"Yeni Türkiye"
		
						
		
						
		"Yeni 
		Türkiye", Cumhuriyet'in 3 önemli hedefini yok etti 
		 
		1 - Toprak, yurt, vatan misak-ı millisi.  
		2 - Say (emek) misak-ı millisi.  
		3 - Eğitim öğretim misak-ı millisi (Tevhid-i Tedrisat).  
		 
		Manda ve himayeye hayır diyen, emperyalizme kafa tutup kendi bütüncül 
		programını (yeni ve açılımcı CHPnin unuttuğu 6 Ok Programı) yapan o 
		Türkiye, tek ve gerçek Türkiyedir. Yeni Türkiye ise yönünü yitirmiş, 
		yenilmiş, yanılmış, yalnızlaşmış ve bölünmüş bir Türkiye anlamına 
		gelmektedir. 
		 
		*** 
		 
		İktidar ve ana muhalefet partilerinin kısa aralıklarla yapılan 
		kongreleri, siyasetin ideolojisiz yapıldığını, ülkenin temel 
		meselelerinin, dünyanın gidişatının konuşulmadığını bir kez daha 
		gösterdi. Ne cari açık, ne dış borçlar, ne dış politika, ne eğitim, ne 
		sağlık, ne çevre, ne gıda güvenliği konuşulmadı. Kongrelerin içeriği, 
		düzeyi, katılımı, ocak-bucak teşkilatlarından gelen raporların, 
		önerilerin dahi kürsüden okunduğu, üzerinde uzun tartışmaların 
		yapıldığı, kongrelerin 3-4 gün sürdüğü 30lu, 40lı, 50li yılların 
		kurultaylarından gerideydi. İdeolojisiz ve sınıfsız siyasetin adı ileri 
		demokrasi olunca, politikacıların da sığ, çapsız, yavan birer demagog 
		olmaları doğaldır. Zira günümüzde partiler birer şirkettir. Genel 
		başkanlar da mebus koltuğu, kent rantı, belediye meclis üyeliği, otoyol 
		ve inşaat ihalesi dağıtmaktadır. Milletvekillerinin çoğunluğunun 
		müteahhit olması bundandır. Eli nasırlı emekçiye, öğretmene, namusuyla 
		kazanan küçük esnafa, fikr-i müstakim aydına yer yoktur. Siyaset; gözü 
		açık taşra politikacılarının, etnik, mezhepsel kota ve kompartımanlardan 
		meclise giren emperyalizmin maşası, muhbiri siyasetçilerin, tarikat, 
		cemaat, holding kontenjanlarından gelen isimlerin, vasat 
		akademisyenlerin, toprak ağalarının, uyuşturucu baronlarının paltosunu 
		tutarak, çantasını taşıyarak milletvekili olan sözde devrimcilerin, 
		partileri gezmekten başı dönmüş siyaset esnafının, yönettiği sendikayı 
		batırmış müflis sendikacıların uğraşıdır günümüzde.  
		 
		Tarihimize bakalım. Aşılmaz ve aşınmaz aydınlarımız Doğan Avcıoğlu ve 
		Niyazi Berkesi tekrar tekrar okumakta büyük yarar var. Yineleyelim; 
		Tanzimat ve Islahat Fermanları, Birinci ve İkinci Meşrutiyet dikkatle 
		incelenirse, ülkemizdeki toplum kesimlerinin mücadelelerinin kazanımları 
		olmaktan öte, imparatorluk merkezinin güçsüzlüğü, dönemin aydınlarının 
		çabası ve dış baskıların sonuçlarıyla gündeme geldikleri görülür. 
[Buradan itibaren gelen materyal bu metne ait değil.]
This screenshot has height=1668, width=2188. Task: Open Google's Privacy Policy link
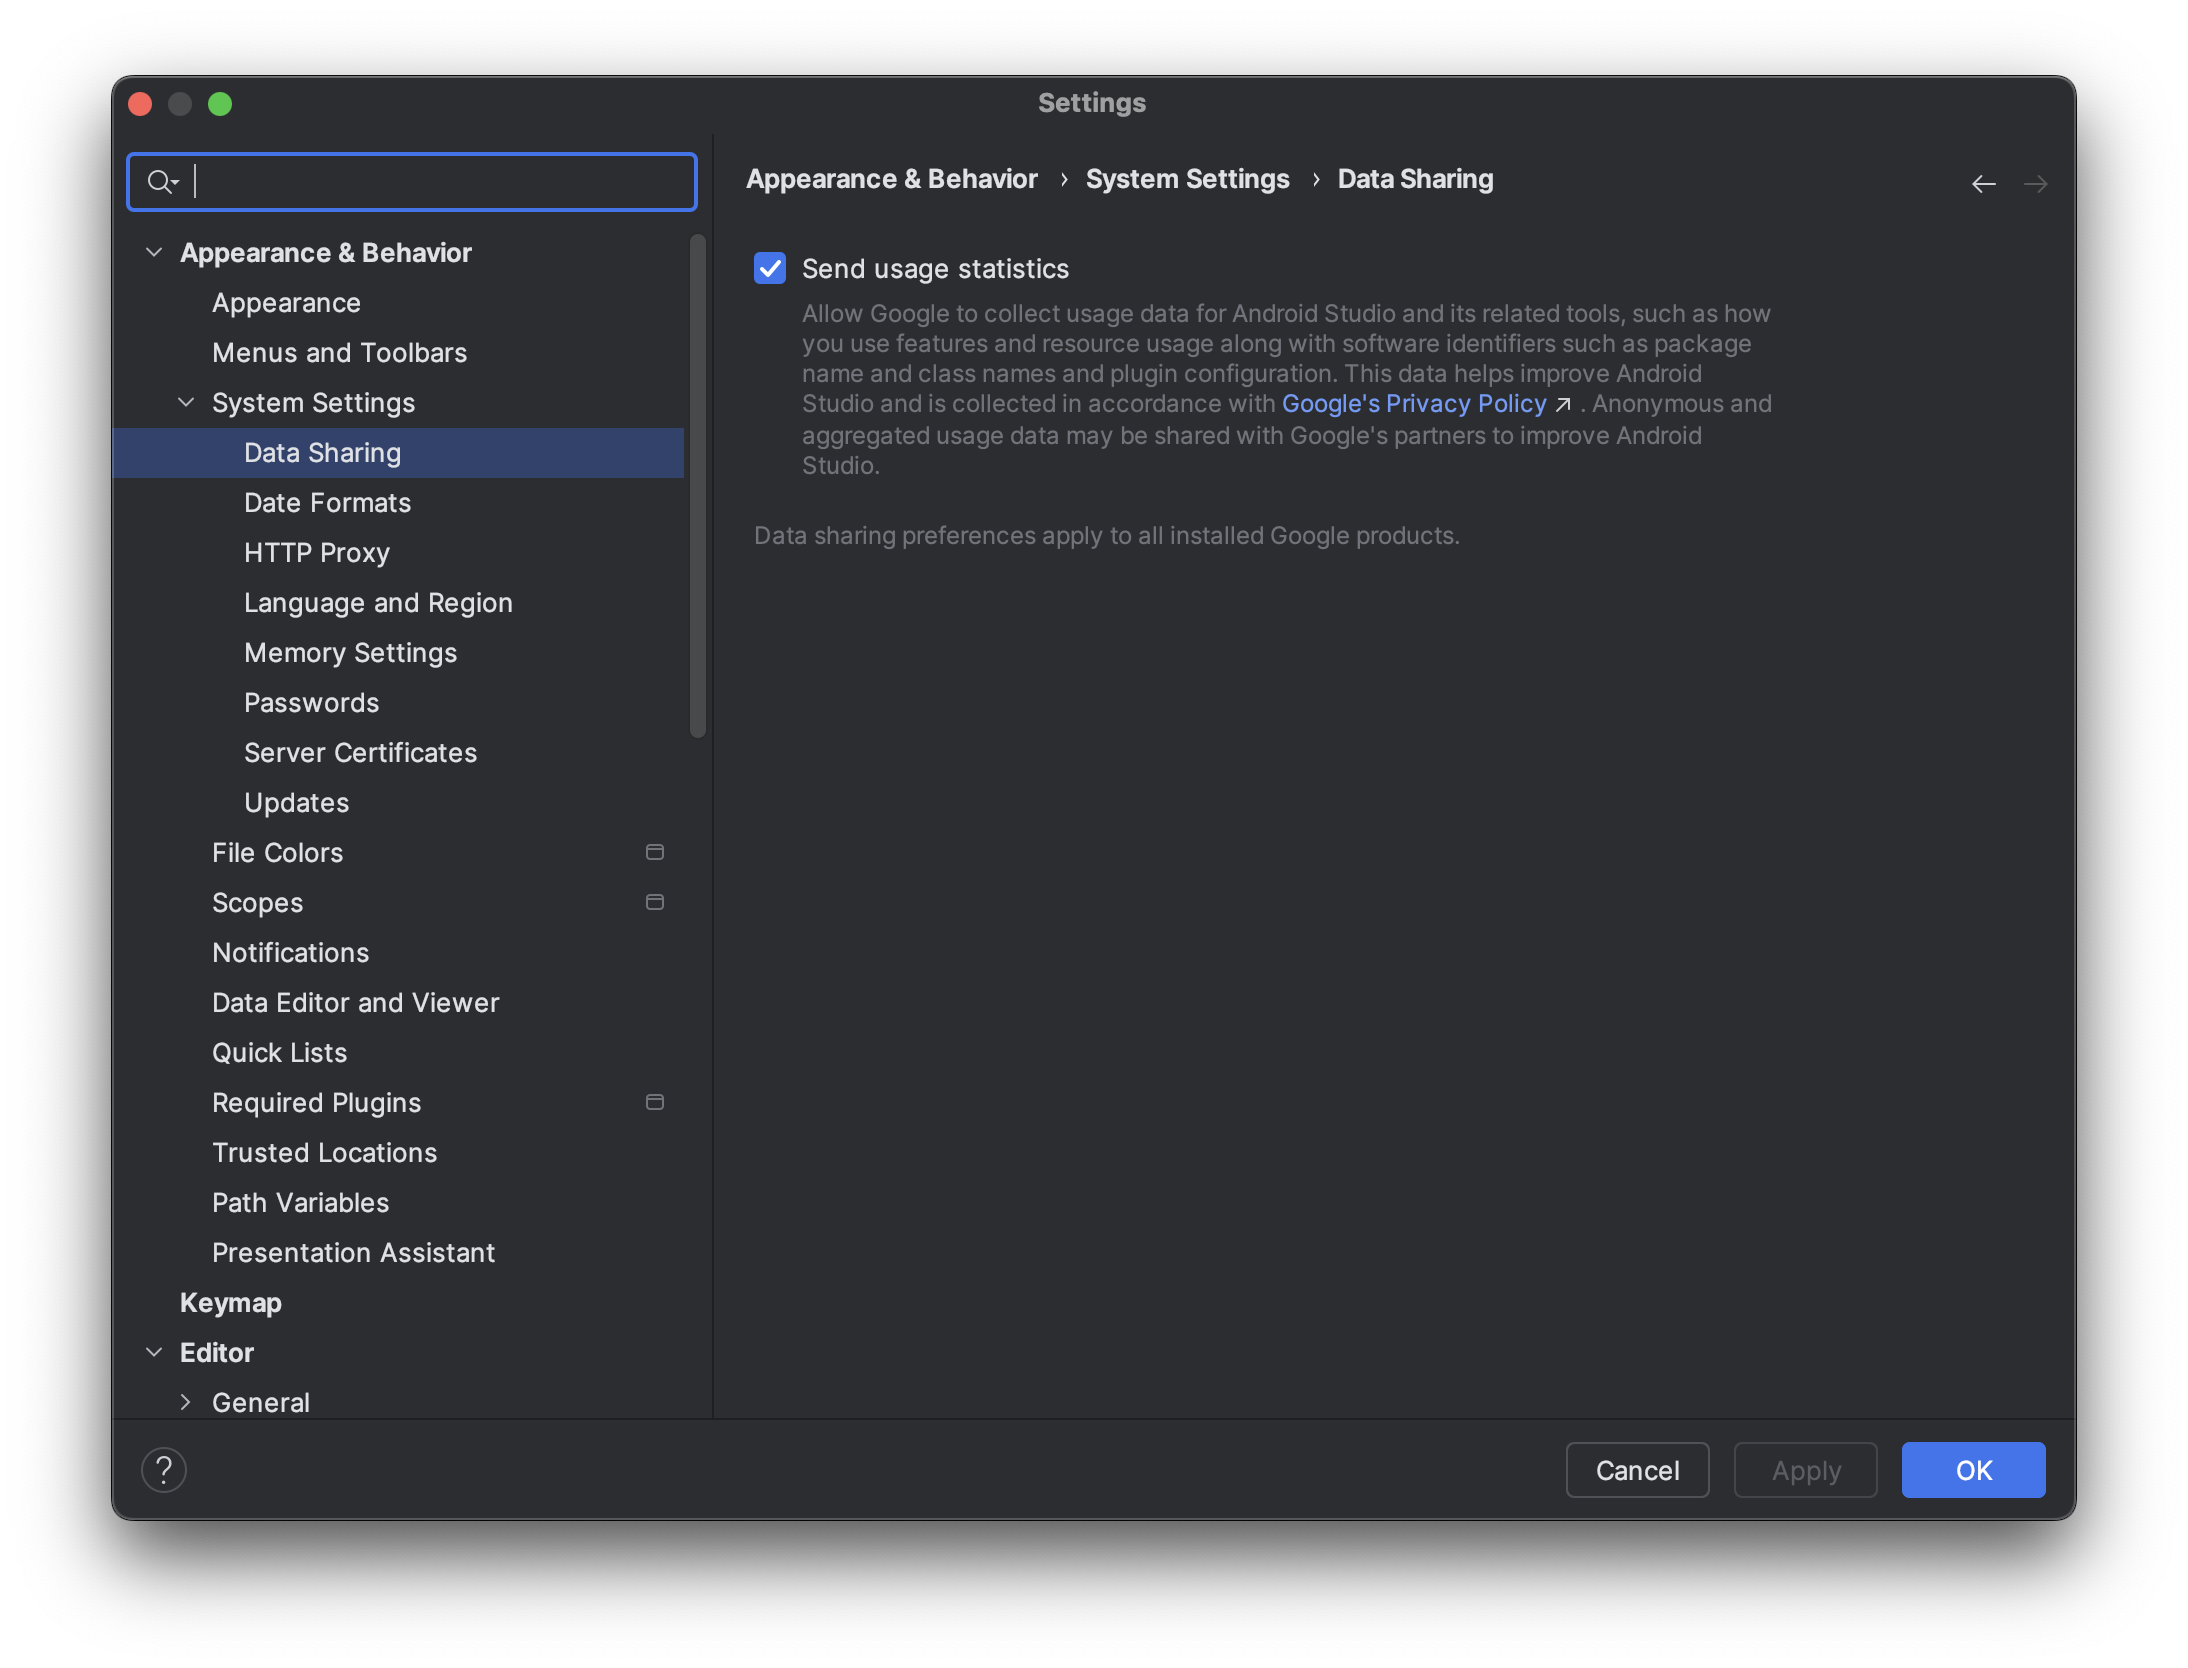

		Osmanlı İmparatorluğu, kendi doğal evrimi, iç dinamikleri sonucu 
		kapitalizme geçemeyince, dönemin Avrupa güçlerinin baskısıyla 
		hazırlıksız, sağlıksız, güçsüz biçimde dışarıya tamamen açılmıştır. Bir 
		zamanlar devletin gücünü, padişahın kudretini göstermesi için Avrupa 
		devletlerine lütuf olarak verilen, adeta bahşedilen kapitülasyonlar, 
		Babıâli zayıf düşünce, zorunlu olarak verilmiş, sürekli hale gelmiştir. 
		Kapitülasyonların kapsamının genişletilmesi, pek çok ülkeye verilmesi, 
		sürekli hale getirilmesi, sadece ekonomik değil, siyasi, askeri, idari, 
		diplomatik açıdan da devleti büyük baskı altına almıştır. Ve Süreç Sevr 
		ile noktalanmıştır. 
		 
		Duyun-u Umumiye İdaresi (günümüzde Cağaloğlundaki İstanbul Lisesi 
		binası) üzerinde durmak gerekir. Zira daha 1912de imparatorluk 
		gelirlerinin üçte birini denetleyen devasa bir yapısı, kadrosu, örgütü 
		vardır. 8 bin 931 memurundan 5 bin 653ü sürekli, 3 bin 253ü geçicidir. 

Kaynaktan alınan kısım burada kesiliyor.